Gesteins-Popcorn, Lack und Seile Andererseits wird der Duisburger Hafen auch schon mal in Dortmund gedreht, weil hier noch gut einsehbar gearbeitet wird. Ich durfte mir diese Arbeit anschauen. Hier ist ein Konzern, Knauf Performance Materials, ebenso zuhause wie mit Dolezych ein gesund gewachsenes Familienunternehmen oder der pfiffige Nischenanbieter Kaddi Lack. Dessen engagierter Gründer Thomas Grüner ist so sehr Hafen, dass ich mich fast wunderte, als er uns nicht mit klarem: „Ahoi!“ begrüßte.

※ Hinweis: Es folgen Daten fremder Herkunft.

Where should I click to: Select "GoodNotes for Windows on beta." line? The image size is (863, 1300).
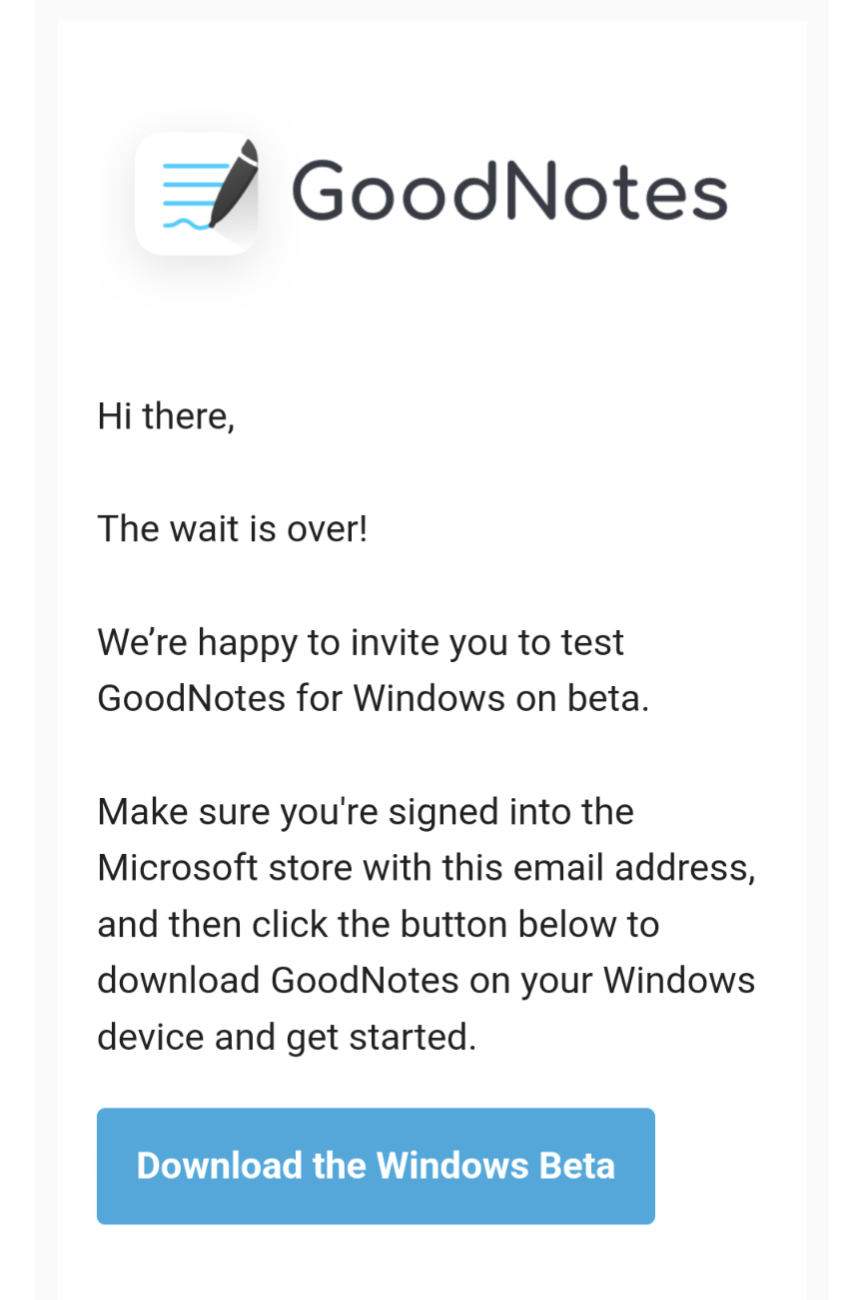373,698
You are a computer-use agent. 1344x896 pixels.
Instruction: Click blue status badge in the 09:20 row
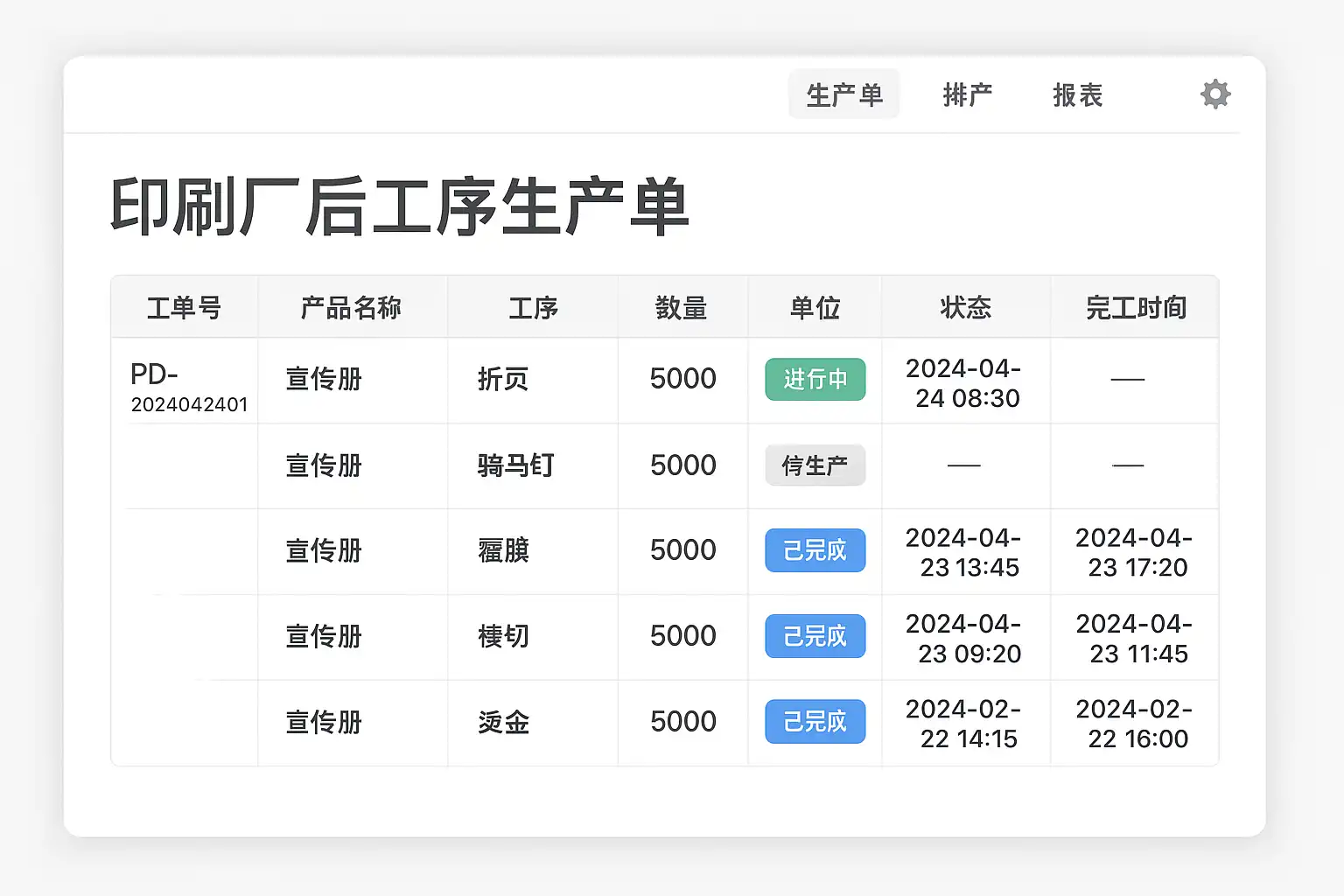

Erstaunliche Produkte habe ich kennengelernt, wie Knaufs Perlit, ein vulkanischer Rohstoff, der wie Popcorn aufgebläht wundersame Dinge im Baugewerbe vollbringt. Dolezych, ebenso innovativ, war beim Dreh für mich ein Abenteuerspielplatz. Wir machten unter den Augen der Chefetage Dinge, bei denen die Berufsgenossenschaft bei oberflächlichem Hinschauen Rot gesehen hätte. Ging, es war ja nur Film. Folge 8 https://vimeo.com/782519630
Toll wie die Menschen, die im Hafen malochen, sind auch die anderen, die den Hafen genießen. In Dortmunds größter Kleingartenanlage beantwortet einer mit Ruhrpottruhe blödeste Fragen, vor der Hafenkombüse parkt einer den Lkw und schwärmt von spektakulären Motiven für die Fotopirsch nach Feierabend. Der Angler im Hafen schließlich lebt gelassen damit, dass ich ihm gerade den Fang vergräme.

Folge 9 https://vimeo.com/782522682
Das Ding ist abgedreht. Ab und zu verfolge ich im Netz, wo die »Initium« aktuell fährt. Gerade entdecke ich sie auf dem Dortmund-Ems-Kanal kurz hinter Seppenrade. Vielleicht sollte ich losfahren, um dem Schiff von einer Brücke nachzuwinken.
Für Martin Kaysh waren die Dreharbeiten ein großer Abenteuerspielplatz.